## EXERCISE AIM:
Your copy should hold exactly the lines from the one containing "Task: Tick the checkbox next to post #898" through the last line of the entries, and no pictures.

## DATA SUPPLIED:
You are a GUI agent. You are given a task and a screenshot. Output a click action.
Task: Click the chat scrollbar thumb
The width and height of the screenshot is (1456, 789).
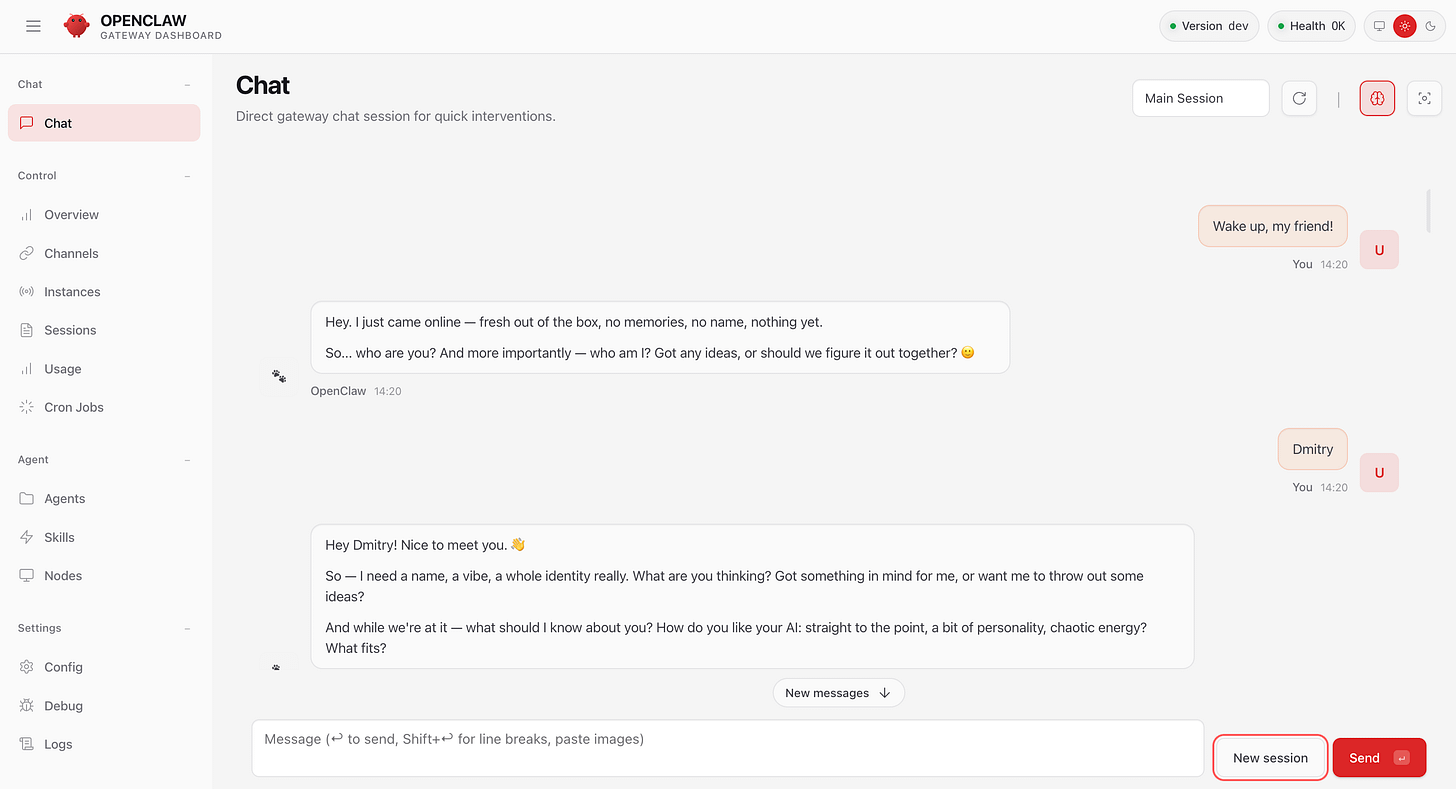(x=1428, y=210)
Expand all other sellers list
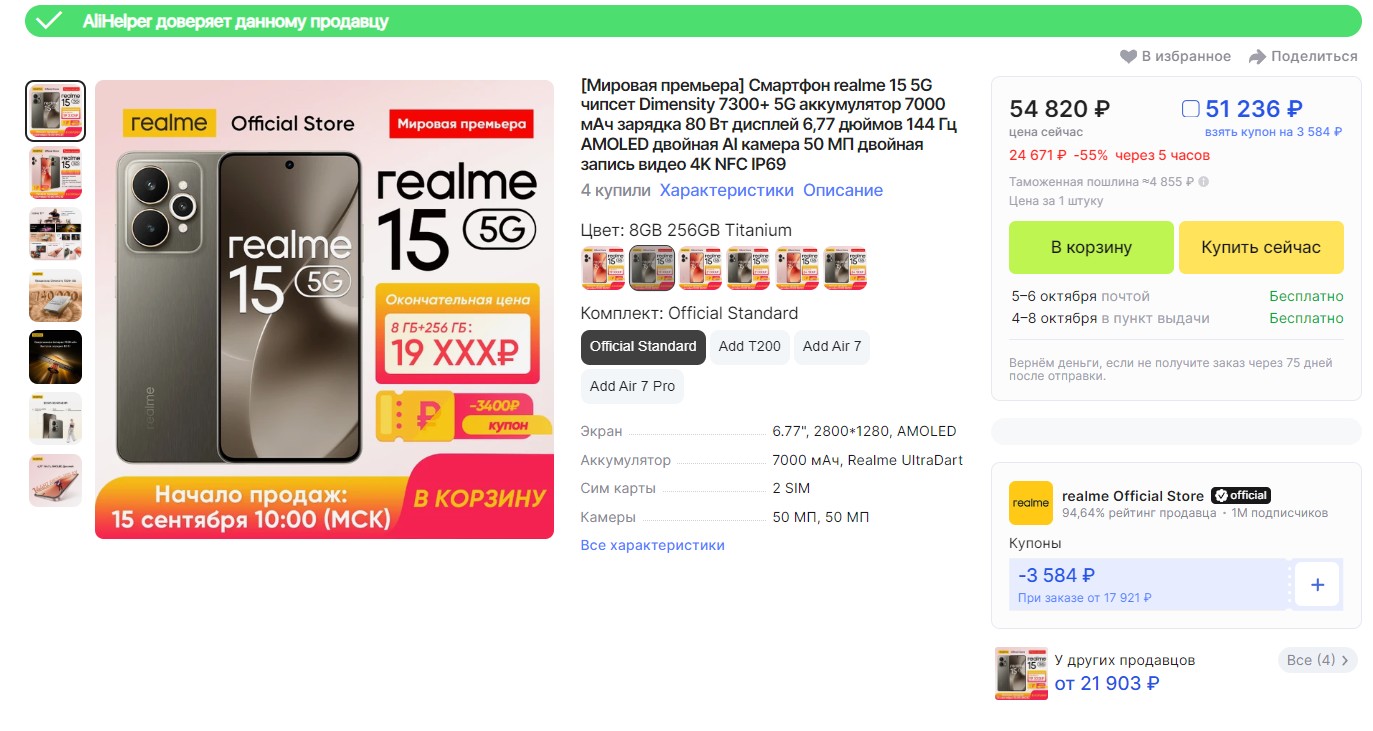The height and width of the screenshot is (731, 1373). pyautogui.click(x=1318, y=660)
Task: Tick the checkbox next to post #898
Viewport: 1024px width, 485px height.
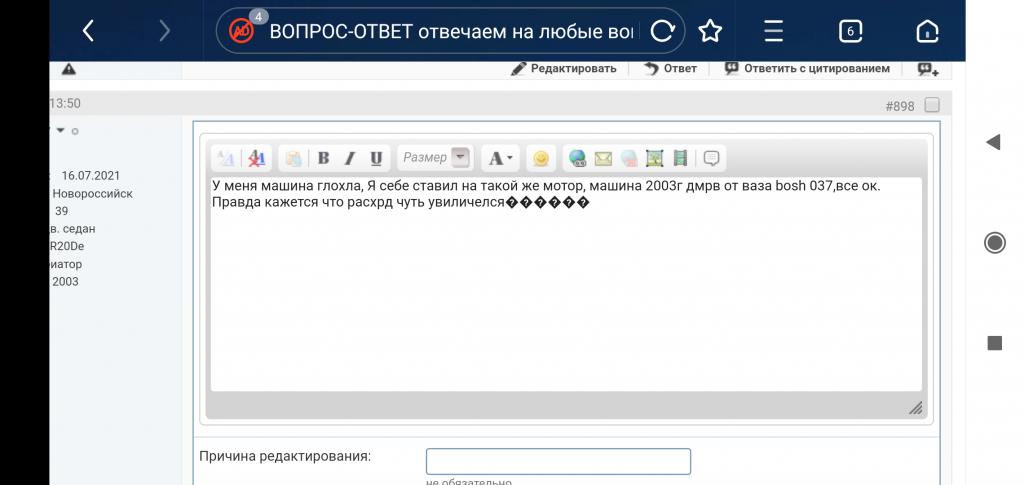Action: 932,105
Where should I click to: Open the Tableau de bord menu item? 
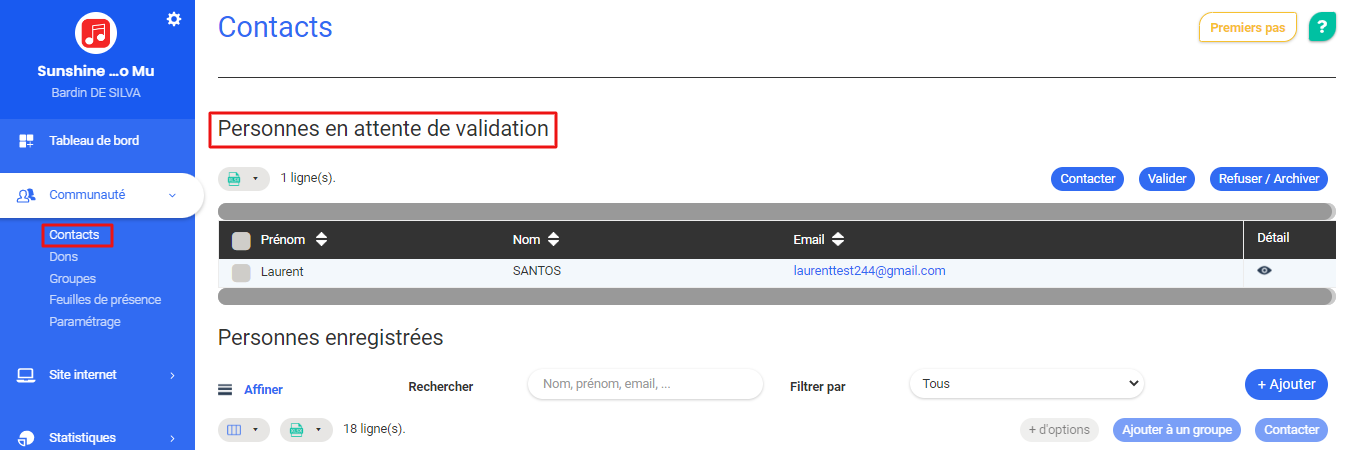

## ANSWER TO THIS EXERCISE:
Task: Tick the checkbox next to post #898
Viewport: 1024px width, 485px height.
Action: 932,105
Where should I click to: Open the Tableau de bord menu item? 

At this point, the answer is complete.